What Role Playing Games Have To Do With Your Real Life
Let’s get this out of the way: I’m a polyamorous person, and I got married. (Here’s an article about why I did it, in case you point your nose up at this idea. Please come back once your nose is back in my direction!)
When my husband and I got married, we said our vows while our family sat in a circle in a park we loved. (Some footage of that is here.) But (and this is embarrassing) I’ve always been so proud about my vows, that I haven’t thought too much about Luke’s.
That is, until recently, when we were driving, and I can’t really remember exactly what I was ranting about (2023 has been The Year of The Rant for me), but Luke said, “Well, you know, it’s like I said in my vows.”
“Right,” I said. And paused. “What part of your vows exactly?”
“The thing about the 20-sided dice,” he said.

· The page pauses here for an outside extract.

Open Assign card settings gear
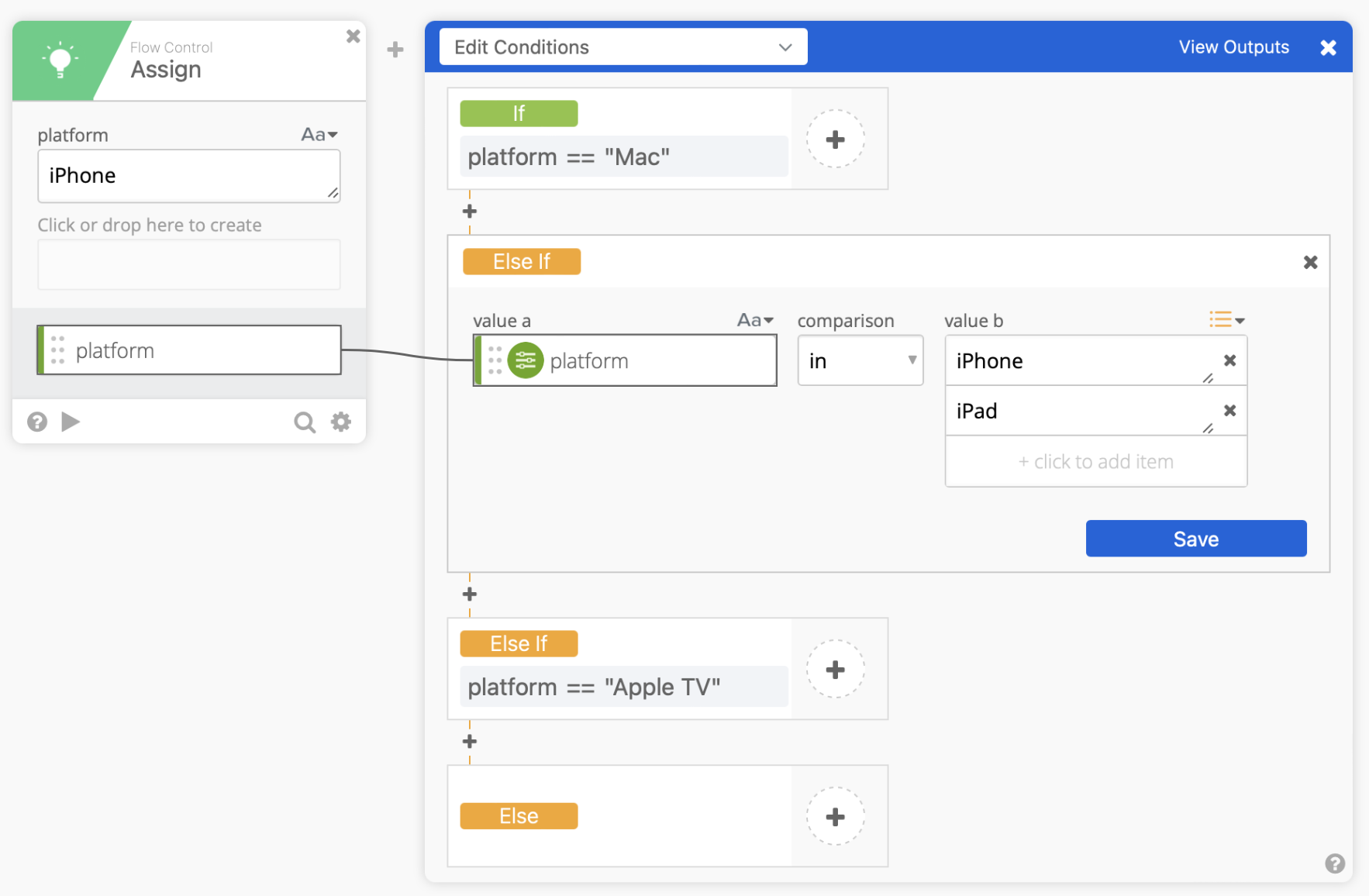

Oh, yes. The thing about the 20-sided dice.
The 20-sided dice are at the center of Luke’s life philosophy, which he talked about during our vows, which I’ll return to in a little while.
In case you don’t play Dungeons and Dragons (I respect this choice, and all choices surrounding D&D, a game that I deem, after much deep consideration, to be truly morally neutral), a quick primer of tabletop role-playing games is necessary here. I am not qualified to give one. But, basically: in an RPG, you play a character, you play the game as the character, you make choices (such as, “I want to throw an apple at that donkey”), you tell the game master about your choices, and then the game master has you roll a die to determine to what degree you succeed or fail. Typically, you roll a 20-sided die, with the numbers one through 20 on it, and the higher you roll, the better you do. So, if you roll a 16 while trying to throw an apple at the donkey — that’s pretty good! The game master would say something like, “You hit the donkey right in his torso and the donkey is annoyed.”